◆ **Exercise directions**:
Copy every line of the listing below word for word, with nothing changed.

================================

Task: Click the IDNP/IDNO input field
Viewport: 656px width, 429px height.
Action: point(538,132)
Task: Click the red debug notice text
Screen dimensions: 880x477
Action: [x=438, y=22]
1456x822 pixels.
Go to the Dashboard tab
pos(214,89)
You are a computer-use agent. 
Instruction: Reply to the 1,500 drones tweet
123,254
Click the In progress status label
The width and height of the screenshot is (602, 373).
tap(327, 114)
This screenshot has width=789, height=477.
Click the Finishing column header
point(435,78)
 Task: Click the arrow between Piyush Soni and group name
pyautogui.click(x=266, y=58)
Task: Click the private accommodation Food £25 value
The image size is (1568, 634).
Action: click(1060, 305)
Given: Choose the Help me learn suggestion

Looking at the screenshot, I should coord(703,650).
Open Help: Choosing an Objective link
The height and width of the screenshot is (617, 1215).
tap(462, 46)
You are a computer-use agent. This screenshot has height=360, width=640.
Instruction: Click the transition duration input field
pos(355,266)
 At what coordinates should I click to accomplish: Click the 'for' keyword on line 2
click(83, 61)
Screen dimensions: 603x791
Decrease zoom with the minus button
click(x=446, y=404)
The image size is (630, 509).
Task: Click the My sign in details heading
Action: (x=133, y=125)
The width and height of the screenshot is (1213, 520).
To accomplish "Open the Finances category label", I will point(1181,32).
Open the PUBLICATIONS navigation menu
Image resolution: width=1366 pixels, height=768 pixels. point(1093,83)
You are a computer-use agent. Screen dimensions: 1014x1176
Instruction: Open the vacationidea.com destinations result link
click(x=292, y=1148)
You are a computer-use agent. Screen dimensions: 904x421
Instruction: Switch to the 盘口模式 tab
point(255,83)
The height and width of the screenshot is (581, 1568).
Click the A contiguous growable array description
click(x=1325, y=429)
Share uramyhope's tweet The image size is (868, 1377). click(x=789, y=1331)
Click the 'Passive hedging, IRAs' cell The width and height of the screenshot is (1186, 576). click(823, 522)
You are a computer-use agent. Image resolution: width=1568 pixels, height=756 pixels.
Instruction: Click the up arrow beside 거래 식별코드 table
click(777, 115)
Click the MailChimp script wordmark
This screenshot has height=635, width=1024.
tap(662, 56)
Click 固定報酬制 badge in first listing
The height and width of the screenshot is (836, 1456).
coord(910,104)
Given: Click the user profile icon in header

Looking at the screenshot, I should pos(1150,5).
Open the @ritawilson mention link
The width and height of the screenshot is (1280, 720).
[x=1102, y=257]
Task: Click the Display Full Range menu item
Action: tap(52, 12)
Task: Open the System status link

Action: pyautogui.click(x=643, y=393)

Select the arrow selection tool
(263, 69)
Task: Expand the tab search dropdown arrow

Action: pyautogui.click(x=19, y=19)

================================

◆ **Expected answer**:
Task: Click the IDNP/IDNO input field
Viewport: 656px width, 429px height.
Action: point(538,132)
Task: Click the red debug notice text
Screen dimensions: 880x477
Action: [x=438, y=22]
1456x822 pixels.
Go to the Dashboard tab
pos(214,89)
You are a computer-use agent. 
Instruction: Reply to the 1,500 drones tweet
123,254
Click the In progress status label
The width and height of the screenshot is (602, 373).
tap(327, 114)
This screenshot has width=789, height=477.
Click the Finishing column header
point(435,78)
 Task: Click the arrow between Piyush Soni and group name
pyautogui.click(x=266, y=58)
Task: Click the private accommodation Food £25 value
The image size is (1568, 634).
Action: click(1060, 305)
Given: Choose the Help me learn suggestion

Looking at the screenshot, I should coord(703,650).
Open Help: Choosing an Objective link
The height and width of the screenshot is (617, 1215).
tap(462, 46)
You are a computer-use agent. This screenshot has height=360, width=640.
Instruction: Click the transition duration input field
pos(355,266)
 At what coordinates should I click to accomplish: Click the 'for' keyword on line 2
click(83, 61)
Screen dimensions: 603x791
Decrease zoom with the minus button
click(x=446, y=404)
The image size is (630, 509).
Task: Click the My sign in details heading
Action: (x=133, y=125)
The width and height of the screenshot is (1213, 520).
To accomplish "Open the Finances category label", I will point(1181,32).
Open the PUBLICATIONS navigation menu
Image resolution: width=1366 pixels, height=768 pixels. point(1093,83)
You are a computer-use agent. Screen dimensions: 1014x1176
Instruction: Open the vacationidea.com destinations result link
click(x=292, y=1148)
You are a computer-use agent. Screen dimensions: 904x421
Instruction: Switch to the 盘口模式 tab
point(255,83)
The height and width of the screenshot is (581, 1568).
Click the A contiguous growable array description
click(x=1325, y=429)
Share uramyhope's tweet The image size is (868, 1377). click(x=789, y=1331)
Click the 'Passive hedging, IRAs' cell The width and height of the screenshot is (1186, 576). click(823, 522)
You are a computer-use agent. Image resolution: width=1568 pixels, height=756 pixels.
Instruction: Click the up arrow beside 거래 식별코드 table
click(777, 115)
Click the MailChimp script wordmark
This screenshot has height=635, width=1024.
tap(662, 56)
Click 固定報酬制 badge in first listing
The height and width of the screenshot is (836, 1456).
coord(910,104)
Given: Click the user profile icon in header

Looking at the screenshot, I should pos(1150,5).
Open the @ritawilson mention link
The width and height of the screenshot is (1280, 720).
[x=1102, y=257]
Task: Click the Display Full Range menu item
Action: tap(52, 12)
Task: Open the System status link

Action: pyautogui.click(x=643, y=393)

Select the arrow selection tool
(263, 69)
Task: Expand the tab search dropdown arrow

Action: pyautogui.click(x=19, y=19)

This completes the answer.